男性産科医と男性助産師
男性産科医が受け入れられているならば、男性助産師も受容されてしかるべきではないか?との意見がある。
しかし、両者にはかかわり方に大きな違いがあるのだ。
分娩時、医師は異常時の応急処置等の医療行為を行う。
こんなシーンを想像できるだろうか。場面は病室、妊婦さんの腰をさすっていた看護師が何かを見てはっと顔色を変え、急いで医者を呼びに走る…
このとき腰をさすっているのが助産師だ。助産師はお産の間に何度も様子を見に部屋を訪れる。時間が許す限り傍に付き添う。医師は呼ばれるまで来ない。異常が起こらなければ、生まれるぎりぎりにしか顔を出さないのが普通なのだ。このように、医師と助産師では産婦さんの傍にいる時間が全然違う。
分娩時、助産師は産婦に寄り添い、長時間にわたる介助・観察を行う。
必要なら腰をさすり、肛門部を抑えるマッサージをする。お産を進めるためのケアには、乳首をつまんで刺激をするというものもある。(きちんとした医学的根拠がある)産婦さんがトイレに行けない場合には、浣腸をしたり、管を使って尿をとることもある(導尿という)。生まれる直前には、会陰という肛門部と膣の間にある粘膜が切れないよう、ガーゼを当てて保護をする。このようなケアを行うのが助産師だ。
また、産後のお母さんに対し、おっぱいケアや悪露交換(巨大な生理ナプキンを助産師が交換すること)を行うのも助産師の仕事だ。
ここに、医師と助産師の仕事内容を並べてみる。
医師:診察、検査、帝王切開、会陰縫合、抜糸、今後の経過や治療について説明すること…
助産師:診察、検査、マッサージ、浣腸、導尿、会陰保護、おっぱいケア、ナプキン交換、相談にのること、育児や出産について教えること…
では、双方の仕事内容を男性が行った場合どう思うか、想像してもらいたい。女性なら自分がされたらどう思うか?男性なら、自分の妻や娘がされたらどう思うか?
医師の仕事内容を男性が行うのと、助産師の仕事内容を男性が行うのの違いが感じられるだろうか。

================

_やること_. 男性助産師についての文章から、「こんなシーンを想像できるだろ」で始まって「んの傍にいる時間が全然違う。」まで続く部分を、「病室」を「分娩室」に入れ替えて書き直してください。

_用意した項目_.
================

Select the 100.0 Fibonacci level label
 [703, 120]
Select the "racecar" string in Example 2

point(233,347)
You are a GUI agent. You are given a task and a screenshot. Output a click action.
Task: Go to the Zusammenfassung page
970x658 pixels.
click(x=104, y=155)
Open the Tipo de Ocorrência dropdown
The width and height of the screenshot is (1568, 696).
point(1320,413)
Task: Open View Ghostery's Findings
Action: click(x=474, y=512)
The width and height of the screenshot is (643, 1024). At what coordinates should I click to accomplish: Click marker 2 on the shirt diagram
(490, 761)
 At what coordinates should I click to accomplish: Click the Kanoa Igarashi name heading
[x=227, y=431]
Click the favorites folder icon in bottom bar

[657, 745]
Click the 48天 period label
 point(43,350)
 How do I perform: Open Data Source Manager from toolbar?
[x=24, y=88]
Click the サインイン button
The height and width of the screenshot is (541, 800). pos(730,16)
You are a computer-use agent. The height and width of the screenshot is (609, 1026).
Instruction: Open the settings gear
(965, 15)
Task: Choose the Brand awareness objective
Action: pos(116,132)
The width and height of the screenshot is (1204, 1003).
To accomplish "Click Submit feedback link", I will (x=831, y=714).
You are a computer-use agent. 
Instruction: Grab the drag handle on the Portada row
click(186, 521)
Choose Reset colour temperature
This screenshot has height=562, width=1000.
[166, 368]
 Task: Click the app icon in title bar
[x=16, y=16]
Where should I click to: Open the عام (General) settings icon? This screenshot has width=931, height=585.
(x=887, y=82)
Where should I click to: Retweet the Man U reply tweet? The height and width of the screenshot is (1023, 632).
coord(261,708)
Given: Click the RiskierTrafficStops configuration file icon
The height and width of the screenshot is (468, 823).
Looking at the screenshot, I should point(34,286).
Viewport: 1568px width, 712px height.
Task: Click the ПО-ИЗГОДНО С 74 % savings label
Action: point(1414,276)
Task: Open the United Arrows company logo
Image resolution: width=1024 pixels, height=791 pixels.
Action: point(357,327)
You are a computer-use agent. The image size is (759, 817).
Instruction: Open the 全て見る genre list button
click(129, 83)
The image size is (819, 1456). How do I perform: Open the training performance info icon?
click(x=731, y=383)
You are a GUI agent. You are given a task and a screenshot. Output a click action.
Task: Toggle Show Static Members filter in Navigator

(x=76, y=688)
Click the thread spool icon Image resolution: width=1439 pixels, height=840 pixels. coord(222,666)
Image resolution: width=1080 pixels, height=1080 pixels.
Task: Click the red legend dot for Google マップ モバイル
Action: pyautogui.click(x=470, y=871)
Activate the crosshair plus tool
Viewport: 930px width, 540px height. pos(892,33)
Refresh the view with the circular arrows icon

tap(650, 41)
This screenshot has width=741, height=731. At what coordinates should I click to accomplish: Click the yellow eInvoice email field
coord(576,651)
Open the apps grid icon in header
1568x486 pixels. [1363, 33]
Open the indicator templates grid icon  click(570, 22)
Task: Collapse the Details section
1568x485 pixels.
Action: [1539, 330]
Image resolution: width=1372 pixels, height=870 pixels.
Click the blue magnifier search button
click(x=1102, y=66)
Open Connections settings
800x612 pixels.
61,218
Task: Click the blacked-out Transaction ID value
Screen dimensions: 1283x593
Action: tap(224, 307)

================

_問題の答え_.
こんなシーンを想像できるだろうか。場面は分娩室、妊婦さんの腰をさすっていた看護師が何かを見てはっと顔色を変え、急いで医者を呼びに走る…
このとき腰をさすっているのが助産師だ。助産師はお産の間に何度も様子を見に部屋を訪れる。時間が許す限り傍に付き添う。医師は呼ばれるまで来ない。異常が起こらなければ、生まれるぎりぎりにしか顔を出さないのが普通なのだ。このように、医師と助産師では産婦さんの傍にいる時間が全然違う。